Government sources confirmed that extending the current windfall tax on energy giants’ profits was on the cards.

The PM himself introduced the current 25 per cent levy as Chancellor to raise £7billion this year and £10billion next year to fund measures helping squeezed families with their bills.

Demands for a deeper tax flared yesterday as Shell posted profits of £8billion for just the last three months – twice the amount for the same period last year.

It also emerged that the company dodged the windfall tax because large investments in the UK meant they did not profit in this country.

The firm’s finance chief said: “We simply are investing more heavily than we have, and therefore we don’t have profits which we can be taxed against.”

Labour’s Ed Miliband said it was “further proof that we need a proper windfall tax to make the energy companies pay their fair share”.

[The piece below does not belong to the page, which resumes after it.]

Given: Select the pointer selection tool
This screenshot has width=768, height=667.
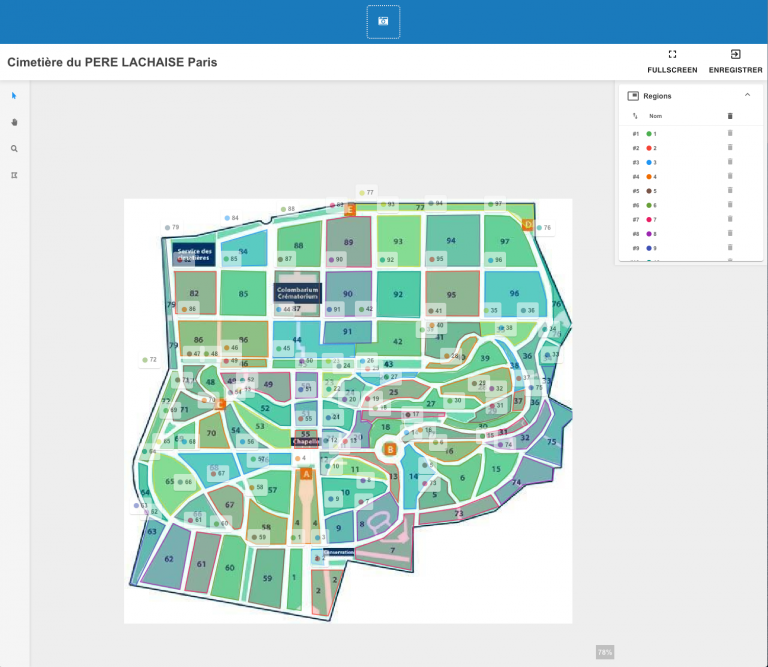Looking at the screenshot, I should (14, 96).
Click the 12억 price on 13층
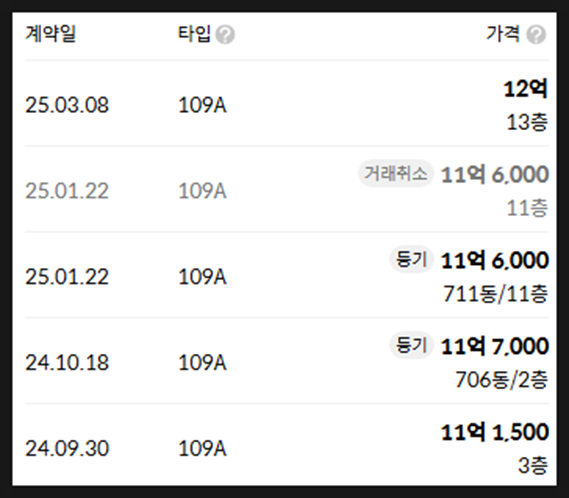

Yesterday Downing Street said “no options are off the table given the economic circumstances”.

Cabinet Minister Nadhim Zahawi said the PM and Chancellor will “look at every decision.”

But he warned against shaping a “tax system that disincentives investment”.

Mr Hunt is scrambling for savings ahead of the Autumn Statement on November 17 where he is expected to make spending cuts.

Yesterday he invited former Chancellor George Osborne – the driver of coalition austerity in a ruthless bid to balance the books – to Downing Street for a meeting.